Minneapolis school officials spent $10,000 to hire the former school board chairman to help with last-minute negotiations over renovations to the Phillips community pool.
Interim Superintendent Michael Goar used money from a special account that doesn’t require school board approval to hire Richard Mammen, raising concern from some school board members and pool advocates who say the extra help was not needed.
Rebecca Gagnon, the school board’s treasurer, said she “had no idea that this had happened.”
Gagnon said she saw Mammen showing up to board meetings any time athletics or the pool came up for debate, which led her to “jokingly” ask if Mammen was getting paid.
Gagnon said she doesn’t understand why Mammen was paid $10,000 for a deal that was worked on by numerous district staff.
Goar had clashed with school board members over an additional nearly $2 million for the project, saying he wanted to slow down and see if the cash-strapped district had better uses for the money.
Some school board members said the pool will be an invaluable teaching and recreational facility and were angered by Goar’s apprehension about the project. Mammen came in to help reach a deal for that pool that ultimately led to Minneapolis schools getting better access to park facilities.
Mammen’s contract was paid with an account from Achieve Minneapolis, the nonprofit partner of the school district.
The contract required that Mammen would work with district staff, “related public agencies and community partners” to build a stronger collaborative between the park and school officials so that students would have access to more sports facilities.
District officials say Mammen played a vital role in researching the district’s previous agreements with the Park Board. They also said the contract was “relatively small.”
Goar was on vacation and could not be reached, but Robert Doty, the district’s chief operations officer, said the agreement with the Park Board had to happen quickly because of critical funding deadlines for the pool. At the time these discussions were happening, it was the end of the school year and hundreds were getting laid off at the central office, part of a downsizing plan put in place by Goar.
“I don’t have a staff of researchers that can go back three years to pull contracts,” Doty said.
The Phillips pool project has been underway since 2011, with funding coming from various private donors, local colleges, the county, the state Legislature and the school board, which committed $150,000 annually for the next five years to cover operating expenses.
But the project has come up well short on funding. In early May, the school and park officials began discussing the possibility of the school district giving more money to help the Park Board cover construction costs.
District officials say they seized on that to create a broader deal that would give the district priority scheduling for other sports facilities, such as hockey arenas and soccer fields. School officials are also asking for certified lifeguards and swimming lessons for all students.
But Denny Bennett, the board president of Minneapolis Swims, the booster group behind the pool, said he was “shocked” to hear the district hired Mammen.

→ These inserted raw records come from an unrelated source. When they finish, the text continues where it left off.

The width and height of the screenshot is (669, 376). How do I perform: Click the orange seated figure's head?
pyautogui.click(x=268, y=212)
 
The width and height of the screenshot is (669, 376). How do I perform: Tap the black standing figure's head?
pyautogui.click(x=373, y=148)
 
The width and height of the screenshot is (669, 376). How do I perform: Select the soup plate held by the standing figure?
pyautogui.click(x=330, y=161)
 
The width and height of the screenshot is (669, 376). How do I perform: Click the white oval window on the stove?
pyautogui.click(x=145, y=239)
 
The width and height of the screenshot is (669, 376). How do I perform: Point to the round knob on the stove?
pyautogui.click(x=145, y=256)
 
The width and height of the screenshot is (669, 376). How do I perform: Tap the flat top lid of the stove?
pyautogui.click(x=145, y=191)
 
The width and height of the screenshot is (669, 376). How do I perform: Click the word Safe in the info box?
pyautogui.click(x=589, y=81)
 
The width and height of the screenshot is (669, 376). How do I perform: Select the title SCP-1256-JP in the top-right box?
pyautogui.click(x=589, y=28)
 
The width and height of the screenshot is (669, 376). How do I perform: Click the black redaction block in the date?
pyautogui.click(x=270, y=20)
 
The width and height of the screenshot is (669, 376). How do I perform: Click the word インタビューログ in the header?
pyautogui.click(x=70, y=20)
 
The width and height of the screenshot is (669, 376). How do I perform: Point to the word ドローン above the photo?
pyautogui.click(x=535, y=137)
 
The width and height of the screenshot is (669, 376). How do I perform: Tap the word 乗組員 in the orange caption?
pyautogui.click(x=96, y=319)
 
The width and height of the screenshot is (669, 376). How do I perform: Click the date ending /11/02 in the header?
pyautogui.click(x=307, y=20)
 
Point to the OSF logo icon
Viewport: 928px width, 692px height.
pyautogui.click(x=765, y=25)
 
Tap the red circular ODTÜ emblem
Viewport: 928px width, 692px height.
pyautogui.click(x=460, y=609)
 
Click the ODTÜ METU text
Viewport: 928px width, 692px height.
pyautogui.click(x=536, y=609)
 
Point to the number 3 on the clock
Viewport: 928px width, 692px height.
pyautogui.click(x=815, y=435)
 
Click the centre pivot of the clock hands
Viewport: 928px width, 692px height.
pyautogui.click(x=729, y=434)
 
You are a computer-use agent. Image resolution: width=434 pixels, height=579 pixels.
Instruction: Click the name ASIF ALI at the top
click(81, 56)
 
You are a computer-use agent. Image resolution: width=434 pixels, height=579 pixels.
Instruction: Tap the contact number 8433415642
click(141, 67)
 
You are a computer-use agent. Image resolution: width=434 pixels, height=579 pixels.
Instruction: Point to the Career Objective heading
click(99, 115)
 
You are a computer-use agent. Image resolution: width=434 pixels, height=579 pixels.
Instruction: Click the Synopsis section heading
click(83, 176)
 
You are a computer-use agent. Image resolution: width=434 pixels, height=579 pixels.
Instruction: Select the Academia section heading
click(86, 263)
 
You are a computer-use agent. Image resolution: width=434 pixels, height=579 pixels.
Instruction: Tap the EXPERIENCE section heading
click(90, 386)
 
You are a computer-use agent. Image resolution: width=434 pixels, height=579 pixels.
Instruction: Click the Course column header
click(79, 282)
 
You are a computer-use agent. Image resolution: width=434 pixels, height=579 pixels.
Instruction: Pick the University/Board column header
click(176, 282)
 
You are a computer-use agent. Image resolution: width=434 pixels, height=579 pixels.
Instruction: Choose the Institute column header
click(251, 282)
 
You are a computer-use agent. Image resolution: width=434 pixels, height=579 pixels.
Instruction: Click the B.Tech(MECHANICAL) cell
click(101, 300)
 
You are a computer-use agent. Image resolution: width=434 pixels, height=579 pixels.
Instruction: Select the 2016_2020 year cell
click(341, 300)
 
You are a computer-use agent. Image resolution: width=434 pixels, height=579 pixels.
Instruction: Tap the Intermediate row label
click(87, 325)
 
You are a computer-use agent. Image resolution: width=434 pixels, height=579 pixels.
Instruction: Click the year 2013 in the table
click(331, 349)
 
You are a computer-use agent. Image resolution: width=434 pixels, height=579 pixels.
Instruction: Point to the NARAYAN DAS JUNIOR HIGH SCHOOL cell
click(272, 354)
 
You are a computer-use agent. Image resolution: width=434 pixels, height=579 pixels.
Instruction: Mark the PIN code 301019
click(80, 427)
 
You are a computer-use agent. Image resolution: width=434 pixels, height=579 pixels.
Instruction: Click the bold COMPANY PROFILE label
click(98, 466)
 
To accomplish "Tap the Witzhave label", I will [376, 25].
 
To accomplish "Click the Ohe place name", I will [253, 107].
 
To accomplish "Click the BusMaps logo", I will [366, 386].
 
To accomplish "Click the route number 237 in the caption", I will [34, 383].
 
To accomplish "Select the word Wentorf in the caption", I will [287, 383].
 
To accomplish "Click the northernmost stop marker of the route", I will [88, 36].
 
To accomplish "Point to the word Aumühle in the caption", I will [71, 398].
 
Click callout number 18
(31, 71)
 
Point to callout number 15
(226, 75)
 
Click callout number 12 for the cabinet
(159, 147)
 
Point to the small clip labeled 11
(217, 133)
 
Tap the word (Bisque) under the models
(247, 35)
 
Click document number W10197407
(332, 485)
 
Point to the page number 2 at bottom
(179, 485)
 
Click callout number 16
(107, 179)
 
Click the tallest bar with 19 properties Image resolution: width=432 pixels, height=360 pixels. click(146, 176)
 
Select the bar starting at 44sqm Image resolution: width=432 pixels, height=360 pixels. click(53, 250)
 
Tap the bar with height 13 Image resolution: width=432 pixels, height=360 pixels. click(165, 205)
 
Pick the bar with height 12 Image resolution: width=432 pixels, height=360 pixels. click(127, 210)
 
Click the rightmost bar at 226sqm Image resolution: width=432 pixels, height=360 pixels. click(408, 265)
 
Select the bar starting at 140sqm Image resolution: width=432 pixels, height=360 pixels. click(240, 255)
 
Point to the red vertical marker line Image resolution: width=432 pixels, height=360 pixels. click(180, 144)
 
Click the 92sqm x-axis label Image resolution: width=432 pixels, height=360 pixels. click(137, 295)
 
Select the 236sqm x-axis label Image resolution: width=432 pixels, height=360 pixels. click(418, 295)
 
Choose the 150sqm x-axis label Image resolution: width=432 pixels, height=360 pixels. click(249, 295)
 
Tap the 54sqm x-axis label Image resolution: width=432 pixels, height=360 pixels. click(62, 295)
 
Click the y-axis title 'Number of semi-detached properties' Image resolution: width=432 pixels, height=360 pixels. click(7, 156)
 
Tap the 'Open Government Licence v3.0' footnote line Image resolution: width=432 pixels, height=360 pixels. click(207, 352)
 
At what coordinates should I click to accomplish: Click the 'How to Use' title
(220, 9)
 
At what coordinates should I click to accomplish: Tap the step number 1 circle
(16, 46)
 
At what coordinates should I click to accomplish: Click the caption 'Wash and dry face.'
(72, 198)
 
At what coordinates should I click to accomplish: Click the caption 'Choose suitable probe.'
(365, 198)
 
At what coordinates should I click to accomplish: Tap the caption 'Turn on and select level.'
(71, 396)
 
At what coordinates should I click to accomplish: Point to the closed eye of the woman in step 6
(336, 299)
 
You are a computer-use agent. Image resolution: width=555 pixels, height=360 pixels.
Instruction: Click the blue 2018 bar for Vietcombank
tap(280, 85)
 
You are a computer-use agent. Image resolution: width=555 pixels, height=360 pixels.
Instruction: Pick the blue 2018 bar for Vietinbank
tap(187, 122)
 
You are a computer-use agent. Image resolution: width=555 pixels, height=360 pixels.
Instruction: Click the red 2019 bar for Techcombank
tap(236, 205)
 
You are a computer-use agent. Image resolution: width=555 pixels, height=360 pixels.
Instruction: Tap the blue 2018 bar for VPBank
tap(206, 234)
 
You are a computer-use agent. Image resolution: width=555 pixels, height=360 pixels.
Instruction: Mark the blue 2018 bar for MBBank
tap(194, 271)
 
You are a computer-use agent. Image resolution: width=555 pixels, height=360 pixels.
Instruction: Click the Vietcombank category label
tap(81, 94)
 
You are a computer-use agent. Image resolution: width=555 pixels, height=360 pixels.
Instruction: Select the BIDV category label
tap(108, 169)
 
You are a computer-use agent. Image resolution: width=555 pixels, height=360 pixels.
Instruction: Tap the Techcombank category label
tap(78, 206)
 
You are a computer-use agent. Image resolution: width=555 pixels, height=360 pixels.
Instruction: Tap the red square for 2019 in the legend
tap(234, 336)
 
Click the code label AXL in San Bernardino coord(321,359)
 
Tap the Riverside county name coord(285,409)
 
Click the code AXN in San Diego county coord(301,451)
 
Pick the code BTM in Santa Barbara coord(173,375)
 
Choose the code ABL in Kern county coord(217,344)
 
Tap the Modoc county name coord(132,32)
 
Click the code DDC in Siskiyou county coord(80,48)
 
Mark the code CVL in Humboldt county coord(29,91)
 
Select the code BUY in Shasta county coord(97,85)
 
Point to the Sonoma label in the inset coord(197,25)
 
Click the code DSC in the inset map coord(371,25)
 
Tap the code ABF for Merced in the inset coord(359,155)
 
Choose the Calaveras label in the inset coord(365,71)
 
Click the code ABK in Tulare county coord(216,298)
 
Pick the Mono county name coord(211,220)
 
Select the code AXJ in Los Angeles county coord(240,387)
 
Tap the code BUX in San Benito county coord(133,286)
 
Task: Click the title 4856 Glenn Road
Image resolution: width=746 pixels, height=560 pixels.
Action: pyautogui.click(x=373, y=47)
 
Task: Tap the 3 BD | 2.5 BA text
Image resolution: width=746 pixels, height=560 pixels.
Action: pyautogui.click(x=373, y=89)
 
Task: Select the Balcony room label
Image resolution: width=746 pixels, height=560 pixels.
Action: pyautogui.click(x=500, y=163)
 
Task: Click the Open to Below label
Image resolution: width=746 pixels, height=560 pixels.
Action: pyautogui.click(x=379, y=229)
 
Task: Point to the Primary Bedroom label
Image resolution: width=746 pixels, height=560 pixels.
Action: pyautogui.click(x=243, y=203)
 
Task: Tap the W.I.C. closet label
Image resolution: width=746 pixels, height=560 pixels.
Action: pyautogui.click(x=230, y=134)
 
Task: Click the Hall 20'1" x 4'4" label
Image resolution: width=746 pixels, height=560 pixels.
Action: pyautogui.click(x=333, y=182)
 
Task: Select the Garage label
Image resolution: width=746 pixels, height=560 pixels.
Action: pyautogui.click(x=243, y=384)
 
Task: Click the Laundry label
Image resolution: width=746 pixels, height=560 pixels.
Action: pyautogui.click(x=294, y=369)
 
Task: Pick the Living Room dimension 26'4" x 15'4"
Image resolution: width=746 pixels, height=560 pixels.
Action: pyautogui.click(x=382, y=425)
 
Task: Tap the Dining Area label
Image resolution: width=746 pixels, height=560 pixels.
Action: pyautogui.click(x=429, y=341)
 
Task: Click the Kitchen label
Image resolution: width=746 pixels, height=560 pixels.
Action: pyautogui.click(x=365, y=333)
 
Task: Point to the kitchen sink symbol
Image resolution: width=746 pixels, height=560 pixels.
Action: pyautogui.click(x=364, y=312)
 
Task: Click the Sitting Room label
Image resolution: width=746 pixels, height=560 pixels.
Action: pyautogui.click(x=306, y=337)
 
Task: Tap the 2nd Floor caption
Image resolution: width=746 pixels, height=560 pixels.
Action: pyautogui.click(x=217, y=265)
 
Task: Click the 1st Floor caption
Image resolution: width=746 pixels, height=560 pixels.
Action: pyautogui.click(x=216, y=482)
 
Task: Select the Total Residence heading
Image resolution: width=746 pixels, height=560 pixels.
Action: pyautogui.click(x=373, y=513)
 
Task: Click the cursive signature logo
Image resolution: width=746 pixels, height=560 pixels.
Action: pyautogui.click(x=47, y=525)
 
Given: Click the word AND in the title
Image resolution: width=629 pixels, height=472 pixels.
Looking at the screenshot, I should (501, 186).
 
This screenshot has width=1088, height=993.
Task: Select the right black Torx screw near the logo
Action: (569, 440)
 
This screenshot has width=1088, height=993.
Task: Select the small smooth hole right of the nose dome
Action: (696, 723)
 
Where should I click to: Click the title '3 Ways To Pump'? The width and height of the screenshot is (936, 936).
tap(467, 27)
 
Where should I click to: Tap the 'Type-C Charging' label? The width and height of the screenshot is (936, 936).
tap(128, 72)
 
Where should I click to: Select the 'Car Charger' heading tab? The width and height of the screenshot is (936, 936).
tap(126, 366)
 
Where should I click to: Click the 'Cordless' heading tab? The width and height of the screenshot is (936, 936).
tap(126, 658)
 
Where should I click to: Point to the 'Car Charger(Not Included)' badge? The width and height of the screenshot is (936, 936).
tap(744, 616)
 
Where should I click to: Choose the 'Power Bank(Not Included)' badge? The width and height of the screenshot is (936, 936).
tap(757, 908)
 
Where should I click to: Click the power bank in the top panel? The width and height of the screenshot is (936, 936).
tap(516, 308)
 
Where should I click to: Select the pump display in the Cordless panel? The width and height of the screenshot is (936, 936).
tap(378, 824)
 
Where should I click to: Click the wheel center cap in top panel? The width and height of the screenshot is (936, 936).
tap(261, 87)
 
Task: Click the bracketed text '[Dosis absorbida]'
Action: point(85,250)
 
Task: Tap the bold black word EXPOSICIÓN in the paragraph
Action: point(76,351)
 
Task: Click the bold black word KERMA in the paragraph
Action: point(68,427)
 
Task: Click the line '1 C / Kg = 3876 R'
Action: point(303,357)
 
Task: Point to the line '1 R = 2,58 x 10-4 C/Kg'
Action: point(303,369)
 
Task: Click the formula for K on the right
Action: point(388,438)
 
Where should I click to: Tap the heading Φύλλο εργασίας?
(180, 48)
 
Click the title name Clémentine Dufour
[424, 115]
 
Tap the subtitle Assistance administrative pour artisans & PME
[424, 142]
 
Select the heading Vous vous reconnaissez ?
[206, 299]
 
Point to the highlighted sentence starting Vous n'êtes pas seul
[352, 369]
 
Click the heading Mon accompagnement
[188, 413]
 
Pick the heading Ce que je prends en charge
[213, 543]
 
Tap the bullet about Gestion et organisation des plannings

Mammen “told me as long as he was president of the board, we would never see a penny of [construction money] for that pool,” Bennett said. “It’s stunning to me that they would hire him.”
Bennett said Mammen never spoke to him during the months that Bennett was trying to get the district to commit to funding the pool.
Liz Wielinski, the Park Board president, said she also never met with Mammen during the negotiations. “He might have been a vital player, but I can’t confirm that,” she said.
Mammen said his role was to help district staff comb through service agreements, maintenance schedules and other documents that would help land a robust agreement that would benefit youth sports throughout the district, not just a single pool.
The contract showed that Mammen was paid for 20 days of work, through the end of June. Mammen said he actually started working on the pool issue in May, which means he was paid for about two months of work. He said he worked well more than 100 hours on the project.
“People are being cynical and saying this is just about giving Mammen a contract, what does he know,” Mammen said. “I’d argue I know as much as anyone on that board and if there was someone else I could find that had a better perspective on what’s really possible, boy I would have hired that person long ago.”
Mammen spent hours pouring through facilities agreements and other documents that dated back at least three years. That information helped Doty and staff craft the proposed agreement, he said.
Doty said the district used a discretionary fund that the superintendent has with Achieve Minneapolis because those funds are “set aside for unique projects” and this fell within that scope.
Doty added that it was important that this agreement go beyond just the Philips pool.
Mammen “was a big help in helping us do that,” he said. “I don’t believe the contract was a waste of money. We got good use out of that contract, and the city will be the benefactor of that.”